Doch eines nach dem anderen: Auf Bundesebene ist Kurz plötzlich mit einer extrem geschwächten FPÖ konfrontiert. Es soll ihm jedoch Schlimmeres passieren: Die Partei ist immer auch sein größter Mitbewerber. Aus Sicht der ÖVP laufen von und zu ihr die entscheidenden Wählerströme. Sprich: Geht’s der FPÖ schlecht, geht’s ihr gut.
Allerdings: Totgesagte leben länger. Nachrufe auf die FPÖ sind verfrüht. Gerade die Bundesorganisation verfügt mit Verkehrsminister Norbert Hofer und Innenminister Herbert Kickl über zumindest zwei Leute, die zwar sehr viele Gegner, aber auch nicht wenige eingefleischte Anhänger haben. Sie sind profiliert und sollten daher nicht unterschätzt werden. Wie auch immer man zu ihnen steht.

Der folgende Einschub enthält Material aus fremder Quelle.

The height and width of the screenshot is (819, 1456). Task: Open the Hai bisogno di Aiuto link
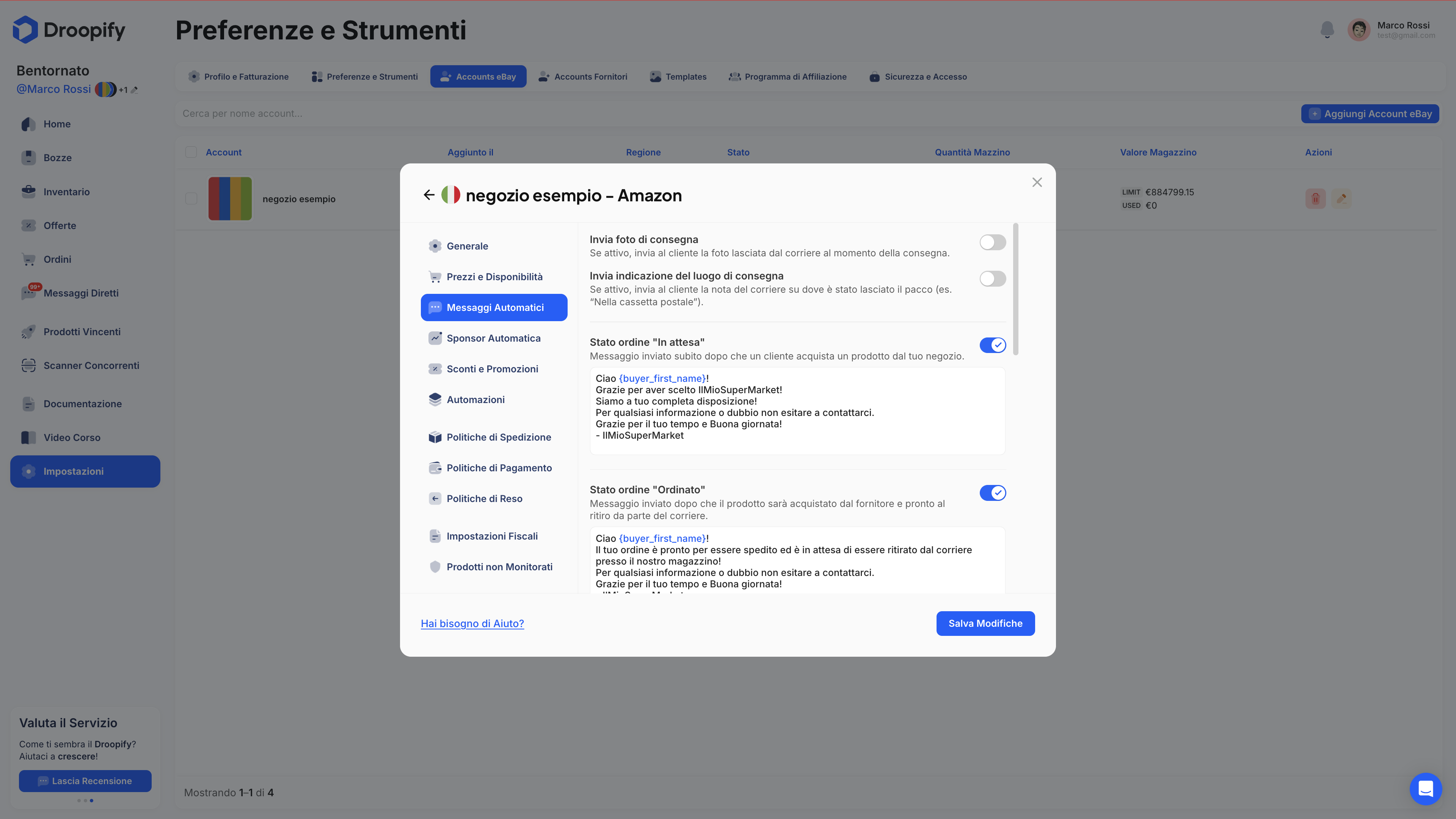472,623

Wiens Bürgermeister Michael Ludwig wiederum ist nicht nur zwei entscheidende Mitbewerber im Hinblick auf die Gemeinderatswahl los. In der Landespartei hat die FPÖ im Übrigen niemanden, der mit Hofer und Kickl vergleichbar wäre.
Heinz-Christian Strache hat in den vergangenen Jahren die FPÖ auf Bundes- und auf Wien-Ebene geführt. Dort ist er Landesparteiobmann. Seit er Vizekanzler ist, wird er als solcher jedoch von einem geschäftsführenden Landesparteiobmann entlastet. Sein Name: Johann Gudenus. Neben ihnen sind da in der Donaumetropole noch Leute wie Vizebürgermeister Dominik Nepp oder Stadträtin Ursula Stenzel anzutreffen. Mit ihnen ist eine passable Wahlkampagne jedoch alles andere als selbstverständlich. Was Stenzel zu bekannt ist, ist Nepp zu unbeschrieben.

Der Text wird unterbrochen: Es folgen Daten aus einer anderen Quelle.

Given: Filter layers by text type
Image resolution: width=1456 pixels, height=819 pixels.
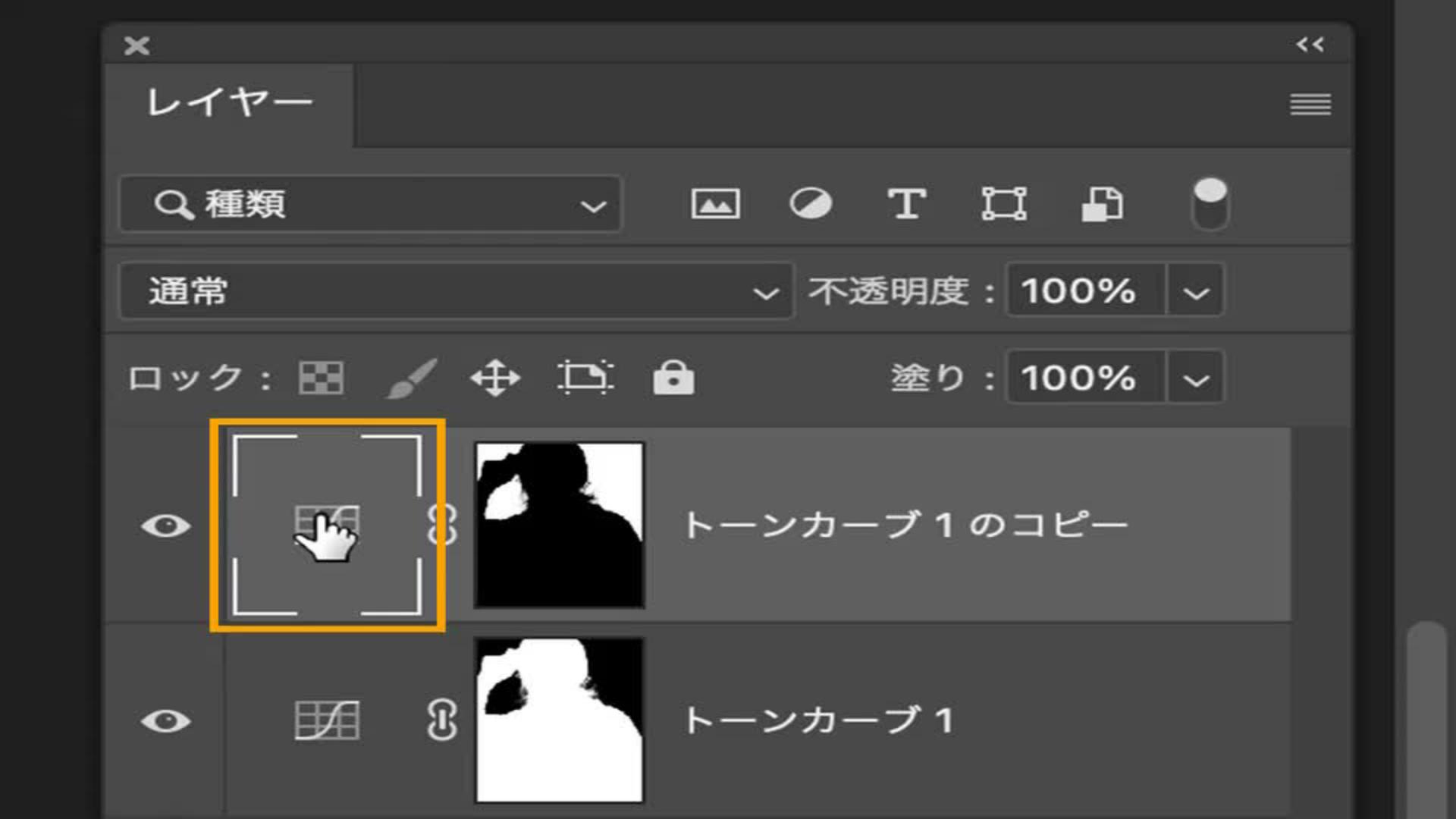Looking at the screenshot, I should point(907,204).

Ludwig hat potenziellen FPÖ-Wählern schon sehr viele Angebote gemacht.
Doch zurück zu Michael Ludwig: Gegenüber Kurz und anderen Sozialdemokraten hat er noch ein paar Vorteile, was die Perspektiven angeht. Erstens, er hat mit diesen Freiheitlichen nicht koaliert; doch zweitens hat er potenziellen FPÖ-Wählern seit seinem Amtsantritt vor einem Jahr schon sehr viele Angebote gemacht – vom Alkoholverbot auf dem Praterstern bis zum „Wiener zuerst“-Kurs in Form des „Bonus“, den Menschen bei Wohnungs- und Stellenvergaben erhalten sollen, die schon länger in der Stadt leben.
Für Ludwig trifft sich’s nebenbei gut, dass ÖVP-Wien-Chef und Spitzenkandidat Gernot Blümel zuletzt eher keine Wahlempfehlungen für sich selbst abgegeben hat. Einmal durch die Zurschaustellung zweifelhafter Computerkenntnisse bei der Registrierungspflicht in Onlineforen. Und zuletzt durch einen Socken-Auftritt im Hohen Haus. Das eine durfte junge Urbane irritieren, das andere Gutbürgerliche.